_WHAT TO WORK ON_
Copy the items word for word, from the line containing "795x1023 pixels. Task: Select" through the end of the items, leaving out the pictures.

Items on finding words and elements
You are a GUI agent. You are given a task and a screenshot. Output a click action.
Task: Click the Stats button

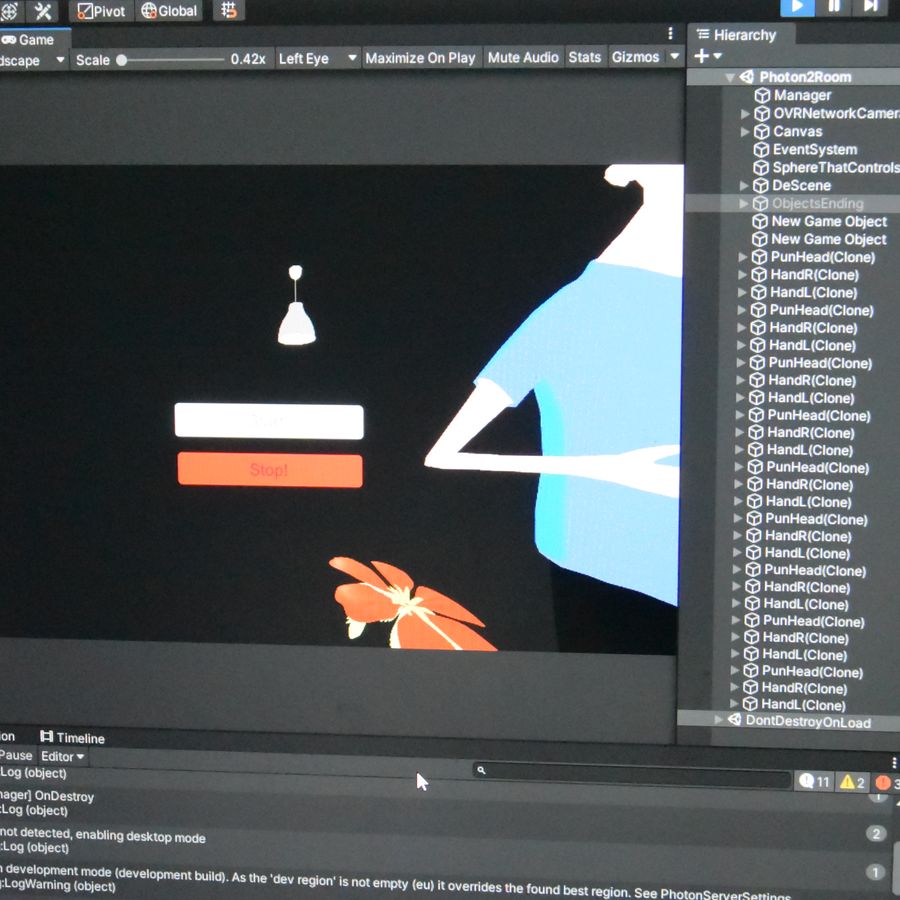click(x=585, y=58)
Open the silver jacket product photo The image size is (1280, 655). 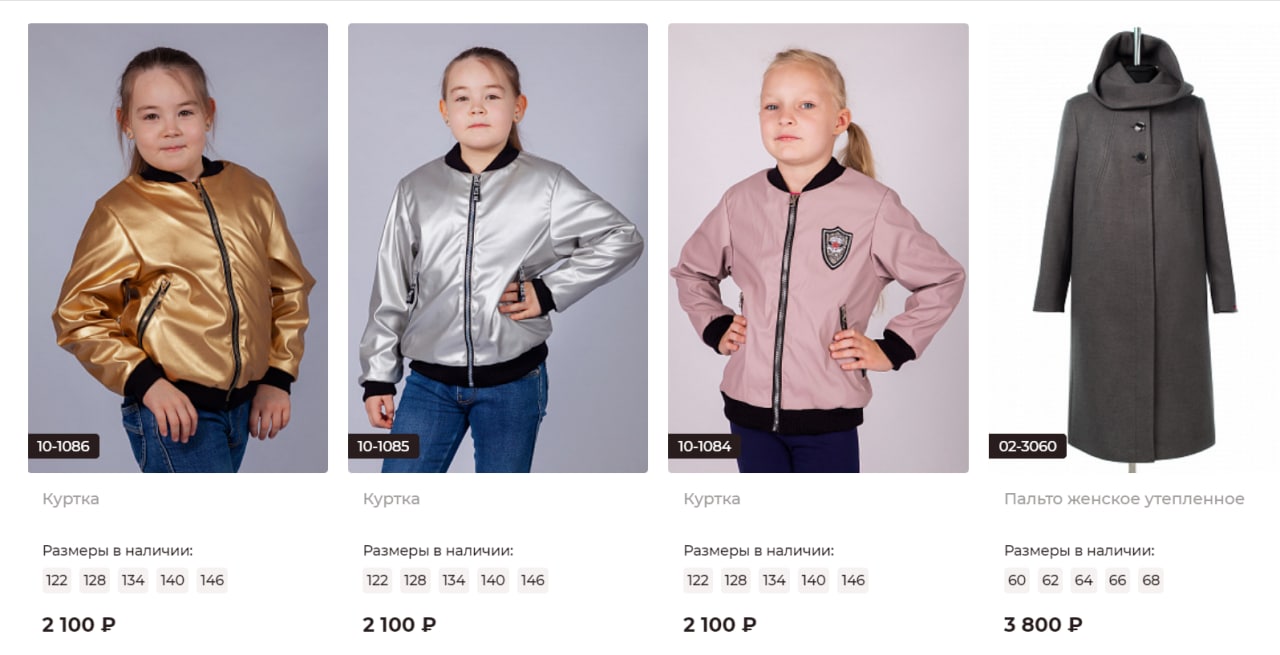coord(498,248)
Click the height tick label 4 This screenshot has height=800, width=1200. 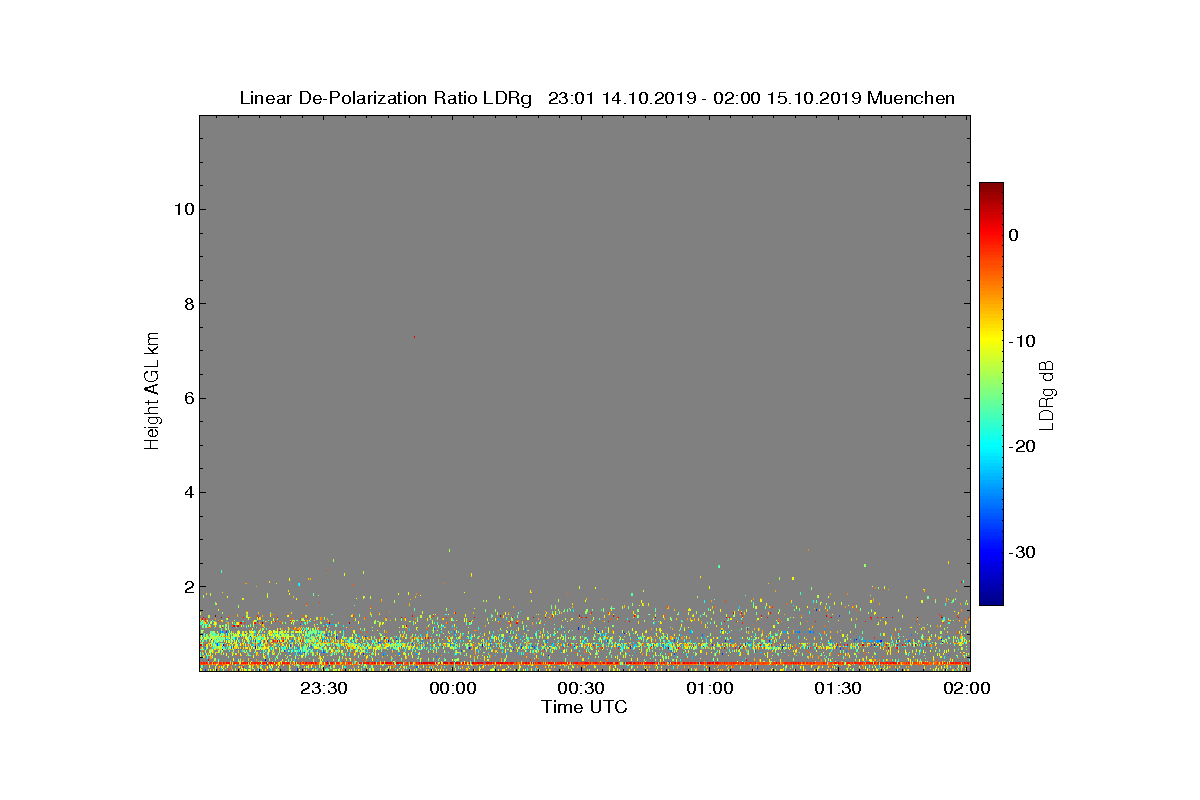[x=187, y=492]
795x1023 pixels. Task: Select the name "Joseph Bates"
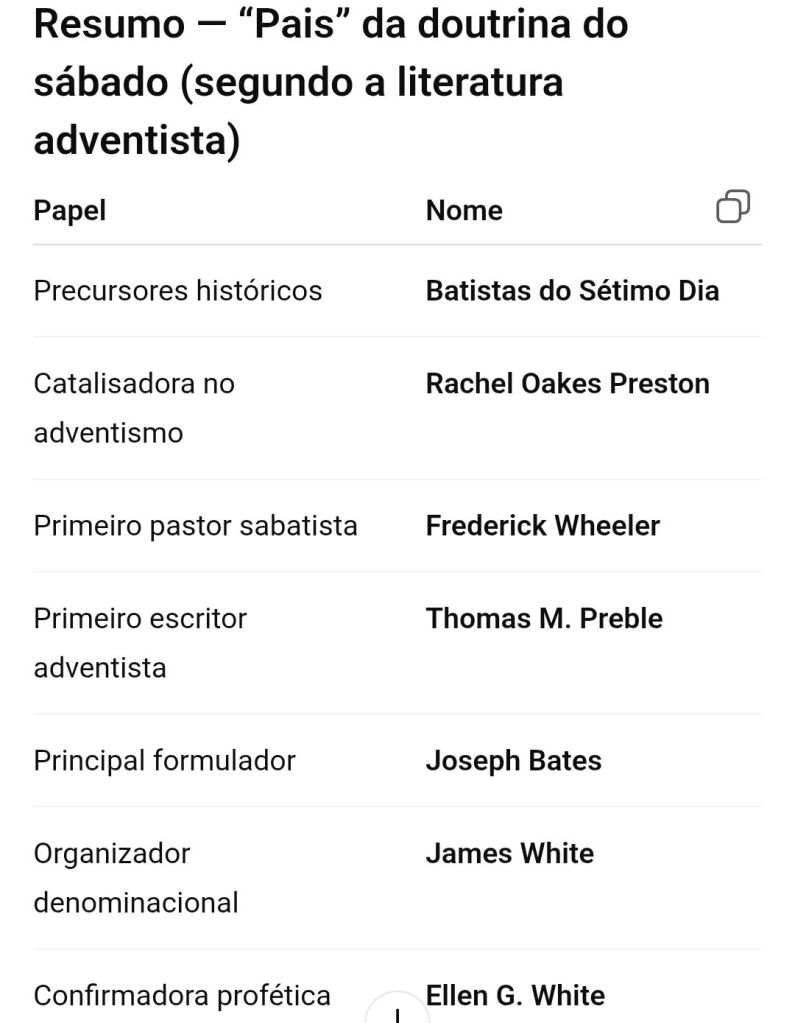[513, 761]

_TASK RESPONSE_
795x1023 pixels. Task: Select the name "Joseph Bates"
[513, 761]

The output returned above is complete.